I'm a little confused by your third point. Feature specifications get
converted into lists of segments, so sets of segments can be created as a
list without needing features anyway. The GUI doesn't do anything special
to the # before passing it to the environment, it should just be some like
#_a
or something. An issue I just though of is that environments are
either features or segments, so it's currently not possible to specify the
environment of word boundary before followed by high vowels other than
making a set of all high vowels.
On Fri, Dec 12, 2014, 1:36 PM Blake Allen notifications@github.com wrote:
Nice!
Even so, I found a couple of issues/questions:
1.
File "/usr/local/lib/python3.4/dist-packages/corpustools-0.15.1-py3.4.egg/corpustools/gui/qt/psgui.py", line 142, in setResults self.results.append([str(w), str(getattr(w,self.tierWidget.displayValue())),', '.join(segs), AttributeError: 'Word' object has no attribute 'Transcription' 2.
The GUI says "features" can be the "basis for search", but that's not implemented yet, right?
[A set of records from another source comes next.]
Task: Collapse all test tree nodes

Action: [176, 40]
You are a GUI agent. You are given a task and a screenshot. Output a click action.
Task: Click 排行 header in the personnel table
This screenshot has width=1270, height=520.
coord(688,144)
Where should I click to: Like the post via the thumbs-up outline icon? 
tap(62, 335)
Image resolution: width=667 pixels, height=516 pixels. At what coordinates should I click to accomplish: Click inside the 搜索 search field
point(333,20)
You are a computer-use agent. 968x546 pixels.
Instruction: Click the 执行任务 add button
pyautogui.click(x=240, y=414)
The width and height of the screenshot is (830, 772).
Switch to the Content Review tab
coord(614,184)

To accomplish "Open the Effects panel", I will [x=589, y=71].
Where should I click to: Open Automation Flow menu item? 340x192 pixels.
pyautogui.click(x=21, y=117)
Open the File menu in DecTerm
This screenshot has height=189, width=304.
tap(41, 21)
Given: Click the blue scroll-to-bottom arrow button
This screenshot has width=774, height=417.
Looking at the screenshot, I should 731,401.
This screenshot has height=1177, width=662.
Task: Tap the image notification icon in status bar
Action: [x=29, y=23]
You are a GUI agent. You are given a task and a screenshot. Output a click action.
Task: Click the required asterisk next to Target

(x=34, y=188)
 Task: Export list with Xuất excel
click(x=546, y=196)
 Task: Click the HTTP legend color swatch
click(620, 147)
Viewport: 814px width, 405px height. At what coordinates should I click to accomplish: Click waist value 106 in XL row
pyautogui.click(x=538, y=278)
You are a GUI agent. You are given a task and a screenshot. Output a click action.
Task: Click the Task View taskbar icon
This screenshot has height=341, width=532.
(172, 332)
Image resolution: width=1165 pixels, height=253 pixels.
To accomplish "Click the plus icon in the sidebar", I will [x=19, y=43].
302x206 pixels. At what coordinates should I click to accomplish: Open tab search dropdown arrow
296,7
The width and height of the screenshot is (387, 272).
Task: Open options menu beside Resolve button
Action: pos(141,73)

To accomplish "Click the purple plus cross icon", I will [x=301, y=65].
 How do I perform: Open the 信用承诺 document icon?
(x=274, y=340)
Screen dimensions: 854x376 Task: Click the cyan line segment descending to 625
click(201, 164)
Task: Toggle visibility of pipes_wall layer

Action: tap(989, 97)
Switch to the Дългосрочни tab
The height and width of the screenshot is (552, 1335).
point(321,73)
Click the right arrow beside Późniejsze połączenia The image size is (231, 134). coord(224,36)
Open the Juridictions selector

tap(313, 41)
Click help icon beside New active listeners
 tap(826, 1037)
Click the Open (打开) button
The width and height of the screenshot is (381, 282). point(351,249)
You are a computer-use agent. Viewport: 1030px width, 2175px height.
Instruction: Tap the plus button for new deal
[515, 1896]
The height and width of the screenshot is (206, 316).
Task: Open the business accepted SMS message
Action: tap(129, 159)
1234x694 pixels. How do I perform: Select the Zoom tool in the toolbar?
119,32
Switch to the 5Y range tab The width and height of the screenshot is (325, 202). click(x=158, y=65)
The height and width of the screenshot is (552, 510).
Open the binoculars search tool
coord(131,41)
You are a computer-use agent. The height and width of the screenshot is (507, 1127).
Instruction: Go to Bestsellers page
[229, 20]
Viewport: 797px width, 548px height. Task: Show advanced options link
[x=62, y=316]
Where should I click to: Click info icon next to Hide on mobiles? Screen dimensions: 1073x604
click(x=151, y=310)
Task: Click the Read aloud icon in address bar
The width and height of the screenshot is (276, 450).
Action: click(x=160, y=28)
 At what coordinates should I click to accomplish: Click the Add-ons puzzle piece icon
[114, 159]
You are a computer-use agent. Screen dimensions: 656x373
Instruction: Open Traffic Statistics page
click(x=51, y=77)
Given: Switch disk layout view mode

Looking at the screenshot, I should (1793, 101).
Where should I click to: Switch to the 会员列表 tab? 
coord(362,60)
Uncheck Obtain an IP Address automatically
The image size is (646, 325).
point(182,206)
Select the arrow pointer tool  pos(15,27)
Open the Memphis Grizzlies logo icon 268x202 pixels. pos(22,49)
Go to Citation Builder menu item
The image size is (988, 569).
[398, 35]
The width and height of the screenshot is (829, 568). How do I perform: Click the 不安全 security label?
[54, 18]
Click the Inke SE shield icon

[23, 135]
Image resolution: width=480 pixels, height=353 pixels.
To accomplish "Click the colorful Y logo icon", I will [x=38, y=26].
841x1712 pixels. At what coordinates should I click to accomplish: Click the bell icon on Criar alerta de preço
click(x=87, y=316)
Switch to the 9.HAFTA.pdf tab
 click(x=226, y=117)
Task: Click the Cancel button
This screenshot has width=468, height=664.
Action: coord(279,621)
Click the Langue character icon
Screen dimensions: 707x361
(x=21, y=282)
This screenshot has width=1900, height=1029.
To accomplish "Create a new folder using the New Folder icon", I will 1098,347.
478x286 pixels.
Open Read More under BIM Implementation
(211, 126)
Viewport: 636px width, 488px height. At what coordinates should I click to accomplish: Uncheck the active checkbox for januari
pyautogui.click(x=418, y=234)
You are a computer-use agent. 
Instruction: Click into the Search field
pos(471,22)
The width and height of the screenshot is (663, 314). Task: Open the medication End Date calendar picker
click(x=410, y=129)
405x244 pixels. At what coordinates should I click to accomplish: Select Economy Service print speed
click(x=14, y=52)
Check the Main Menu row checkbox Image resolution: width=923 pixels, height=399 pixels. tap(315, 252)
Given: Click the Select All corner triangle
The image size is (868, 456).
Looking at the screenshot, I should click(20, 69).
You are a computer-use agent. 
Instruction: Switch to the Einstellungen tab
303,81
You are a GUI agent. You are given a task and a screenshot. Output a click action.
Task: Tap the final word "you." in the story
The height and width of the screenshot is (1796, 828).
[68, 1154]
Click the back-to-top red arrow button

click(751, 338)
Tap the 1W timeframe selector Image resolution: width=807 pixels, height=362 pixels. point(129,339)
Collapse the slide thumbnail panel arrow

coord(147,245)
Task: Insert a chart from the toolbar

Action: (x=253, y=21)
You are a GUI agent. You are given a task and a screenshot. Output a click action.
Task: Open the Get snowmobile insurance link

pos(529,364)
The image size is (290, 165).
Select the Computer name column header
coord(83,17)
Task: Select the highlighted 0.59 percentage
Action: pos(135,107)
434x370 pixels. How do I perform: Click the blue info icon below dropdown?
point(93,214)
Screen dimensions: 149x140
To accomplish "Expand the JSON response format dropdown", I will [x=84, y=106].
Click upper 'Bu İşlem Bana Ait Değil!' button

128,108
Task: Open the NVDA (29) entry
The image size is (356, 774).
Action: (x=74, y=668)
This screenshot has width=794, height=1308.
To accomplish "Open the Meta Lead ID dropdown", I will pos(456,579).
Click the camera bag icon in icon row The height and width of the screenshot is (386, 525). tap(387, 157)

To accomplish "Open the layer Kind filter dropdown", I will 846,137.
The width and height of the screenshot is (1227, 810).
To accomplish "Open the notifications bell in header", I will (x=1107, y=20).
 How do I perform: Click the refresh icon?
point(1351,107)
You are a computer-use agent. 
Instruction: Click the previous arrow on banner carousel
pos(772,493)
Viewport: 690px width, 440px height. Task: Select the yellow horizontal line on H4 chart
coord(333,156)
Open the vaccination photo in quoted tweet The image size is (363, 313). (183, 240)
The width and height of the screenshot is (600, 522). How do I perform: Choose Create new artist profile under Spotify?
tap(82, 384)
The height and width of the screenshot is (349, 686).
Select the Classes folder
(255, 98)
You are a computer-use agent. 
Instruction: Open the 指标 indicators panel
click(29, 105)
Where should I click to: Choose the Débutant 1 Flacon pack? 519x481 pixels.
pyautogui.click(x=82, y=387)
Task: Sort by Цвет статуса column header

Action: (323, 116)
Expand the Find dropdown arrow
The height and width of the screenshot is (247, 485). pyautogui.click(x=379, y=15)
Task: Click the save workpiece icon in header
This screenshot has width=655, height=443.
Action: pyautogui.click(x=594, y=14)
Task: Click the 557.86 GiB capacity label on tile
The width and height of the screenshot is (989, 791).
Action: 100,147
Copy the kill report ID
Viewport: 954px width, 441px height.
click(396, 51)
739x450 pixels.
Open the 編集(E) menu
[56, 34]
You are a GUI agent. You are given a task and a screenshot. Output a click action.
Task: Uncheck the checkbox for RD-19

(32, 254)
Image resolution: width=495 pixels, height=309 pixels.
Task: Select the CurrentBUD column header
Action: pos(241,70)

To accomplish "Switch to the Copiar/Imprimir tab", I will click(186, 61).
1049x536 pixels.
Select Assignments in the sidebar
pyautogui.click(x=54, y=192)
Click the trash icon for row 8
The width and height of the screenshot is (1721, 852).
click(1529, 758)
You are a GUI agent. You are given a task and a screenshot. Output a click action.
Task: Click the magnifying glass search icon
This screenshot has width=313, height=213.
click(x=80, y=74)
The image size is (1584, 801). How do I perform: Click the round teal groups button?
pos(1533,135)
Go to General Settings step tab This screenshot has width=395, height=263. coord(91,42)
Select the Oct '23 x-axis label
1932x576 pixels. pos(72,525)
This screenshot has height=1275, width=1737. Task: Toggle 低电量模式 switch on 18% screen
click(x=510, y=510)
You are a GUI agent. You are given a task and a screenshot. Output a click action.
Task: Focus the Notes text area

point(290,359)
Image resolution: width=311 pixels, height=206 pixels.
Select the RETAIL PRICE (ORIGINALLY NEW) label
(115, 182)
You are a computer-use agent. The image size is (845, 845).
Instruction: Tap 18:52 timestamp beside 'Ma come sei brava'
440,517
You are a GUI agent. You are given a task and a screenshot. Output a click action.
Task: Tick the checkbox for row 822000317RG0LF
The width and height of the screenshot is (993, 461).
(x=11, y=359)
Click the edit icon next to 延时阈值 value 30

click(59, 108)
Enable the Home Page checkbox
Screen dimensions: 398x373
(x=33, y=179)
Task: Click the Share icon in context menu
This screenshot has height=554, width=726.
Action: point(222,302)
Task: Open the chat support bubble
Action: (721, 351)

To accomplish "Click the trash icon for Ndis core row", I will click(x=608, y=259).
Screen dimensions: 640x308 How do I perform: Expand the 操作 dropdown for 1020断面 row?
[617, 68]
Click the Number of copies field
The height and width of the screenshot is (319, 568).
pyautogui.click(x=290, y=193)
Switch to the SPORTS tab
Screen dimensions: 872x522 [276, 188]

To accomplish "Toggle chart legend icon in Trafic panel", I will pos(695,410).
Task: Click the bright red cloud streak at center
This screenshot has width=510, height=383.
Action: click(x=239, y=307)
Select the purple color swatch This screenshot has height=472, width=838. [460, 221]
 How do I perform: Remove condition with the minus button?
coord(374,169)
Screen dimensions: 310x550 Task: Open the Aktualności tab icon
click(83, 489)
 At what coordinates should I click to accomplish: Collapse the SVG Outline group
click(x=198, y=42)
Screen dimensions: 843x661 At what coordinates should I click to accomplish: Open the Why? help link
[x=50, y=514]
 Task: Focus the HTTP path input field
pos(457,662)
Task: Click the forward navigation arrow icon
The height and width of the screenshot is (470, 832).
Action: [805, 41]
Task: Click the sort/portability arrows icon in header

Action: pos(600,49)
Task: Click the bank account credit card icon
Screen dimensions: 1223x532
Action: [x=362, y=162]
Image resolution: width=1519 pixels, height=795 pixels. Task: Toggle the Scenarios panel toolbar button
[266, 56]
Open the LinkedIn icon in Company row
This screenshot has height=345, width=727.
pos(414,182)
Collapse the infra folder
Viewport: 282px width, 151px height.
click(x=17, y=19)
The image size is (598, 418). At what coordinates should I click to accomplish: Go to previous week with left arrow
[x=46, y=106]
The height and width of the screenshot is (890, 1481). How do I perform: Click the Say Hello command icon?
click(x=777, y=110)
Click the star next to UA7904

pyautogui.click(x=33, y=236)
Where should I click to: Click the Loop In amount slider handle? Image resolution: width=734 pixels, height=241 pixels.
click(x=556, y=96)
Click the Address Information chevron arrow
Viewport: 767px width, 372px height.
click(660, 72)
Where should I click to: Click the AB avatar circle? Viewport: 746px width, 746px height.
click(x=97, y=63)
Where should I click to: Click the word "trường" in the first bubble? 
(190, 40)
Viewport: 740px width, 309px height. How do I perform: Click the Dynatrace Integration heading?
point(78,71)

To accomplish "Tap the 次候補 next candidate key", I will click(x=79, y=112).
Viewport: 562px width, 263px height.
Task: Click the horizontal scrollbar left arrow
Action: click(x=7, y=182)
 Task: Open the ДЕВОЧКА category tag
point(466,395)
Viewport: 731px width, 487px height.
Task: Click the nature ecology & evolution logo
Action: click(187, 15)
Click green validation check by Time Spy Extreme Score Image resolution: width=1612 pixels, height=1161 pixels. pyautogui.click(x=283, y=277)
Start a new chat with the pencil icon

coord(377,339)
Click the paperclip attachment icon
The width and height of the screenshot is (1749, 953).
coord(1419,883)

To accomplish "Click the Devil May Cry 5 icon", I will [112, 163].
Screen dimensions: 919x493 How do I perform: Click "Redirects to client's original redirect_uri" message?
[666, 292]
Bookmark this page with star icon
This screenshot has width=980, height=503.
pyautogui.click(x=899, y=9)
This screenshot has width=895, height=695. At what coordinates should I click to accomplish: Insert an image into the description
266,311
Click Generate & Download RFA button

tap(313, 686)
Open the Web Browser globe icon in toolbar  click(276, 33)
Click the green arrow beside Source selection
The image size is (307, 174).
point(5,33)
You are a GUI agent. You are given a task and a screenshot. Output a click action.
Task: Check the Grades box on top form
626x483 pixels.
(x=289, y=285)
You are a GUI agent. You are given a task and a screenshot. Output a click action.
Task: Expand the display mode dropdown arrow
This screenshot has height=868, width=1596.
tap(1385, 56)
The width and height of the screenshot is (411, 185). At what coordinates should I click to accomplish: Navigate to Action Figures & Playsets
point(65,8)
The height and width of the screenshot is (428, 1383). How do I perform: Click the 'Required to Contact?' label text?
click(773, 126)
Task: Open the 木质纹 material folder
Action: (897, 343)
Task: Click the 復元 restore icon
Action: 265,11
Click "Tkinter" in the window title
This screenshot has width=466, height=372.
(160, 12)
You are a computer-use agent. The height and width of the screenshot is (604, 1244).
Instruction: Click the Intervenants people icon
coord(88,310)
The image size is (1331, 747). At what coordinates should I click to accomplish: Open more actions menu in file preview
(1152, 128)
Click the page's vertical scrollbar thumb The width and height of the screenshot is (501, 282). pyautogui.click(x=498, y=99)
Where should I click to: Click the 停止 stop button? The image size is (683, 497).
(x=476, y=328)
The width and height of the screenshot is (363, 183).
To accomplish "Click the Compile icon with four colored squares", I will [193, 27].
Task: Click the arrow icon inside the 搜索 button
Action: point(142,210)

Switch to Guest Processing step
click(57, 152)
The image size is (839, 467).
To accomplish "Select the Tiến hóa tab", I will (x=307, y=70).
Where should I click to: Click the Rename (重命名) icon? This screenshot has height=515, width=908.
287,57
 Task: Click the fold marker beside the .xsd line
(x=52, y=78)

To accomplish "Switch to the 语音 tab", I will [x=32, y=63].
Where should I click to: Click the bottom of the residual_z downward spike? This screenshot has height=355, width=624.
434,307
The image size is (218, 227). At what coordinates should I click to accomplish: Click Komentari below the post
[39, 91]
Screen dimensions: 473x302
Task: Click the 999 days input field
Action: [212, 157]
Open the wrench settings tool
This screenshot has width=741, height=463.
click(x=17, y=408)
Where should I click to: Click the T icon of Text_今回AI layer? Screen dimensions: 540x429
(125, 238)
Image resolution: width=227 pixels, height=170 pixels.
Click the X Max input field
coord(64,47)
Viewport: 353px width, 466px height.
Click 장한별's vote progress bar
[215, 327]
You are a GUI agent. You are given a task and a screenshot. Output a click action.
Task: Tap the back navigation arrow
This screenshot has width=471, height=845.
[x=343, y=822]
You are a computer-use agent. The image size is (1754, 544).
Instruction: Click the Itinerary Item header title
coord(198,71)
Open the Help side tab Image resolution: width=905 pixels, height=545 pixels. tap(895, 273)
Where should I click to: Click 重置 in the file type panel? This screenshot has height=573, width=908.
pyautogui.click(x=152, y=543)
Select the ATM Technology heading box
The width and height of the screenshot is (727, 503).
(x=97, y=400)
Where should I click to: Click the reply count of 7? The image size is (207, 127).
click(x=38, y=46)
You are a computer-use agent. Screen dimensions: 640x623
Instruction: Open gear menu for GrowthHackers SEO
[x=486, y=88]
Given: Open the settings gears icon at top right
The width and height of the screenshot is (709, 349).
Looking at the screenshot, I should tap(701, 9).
If I select it, I get an error, and nothing changes. 3.
For purposes of making a command line version, do we have a syntax for specifying the conjunction of a set of segments without using features? Like _(a,b,c) or something like that. Also, would it be okay to pass the word edge symbol # in an environment specification string as-is, or does the GUI already interpret the # button as some word edge indicator before the environments are passed to phonological_search?
— Reply to this email directly or view it on GitHub https://github.com/kchall/CorpusTools/issues/201#issuecomment-66839136.
1/2. Seems to be working now. Thanks.
I'll get started on the CLI soon.
The CLI is complete, and I don't see any other unresolved things here, so I'm marking this issue closed.
Allow users to search for sequences of segments and/or phonological feature sets. Return lists of matches and type / token frequency. Ability to view on screen, save to file, and/or export as a sub-corpus.
@mmcauliffe <- GUI person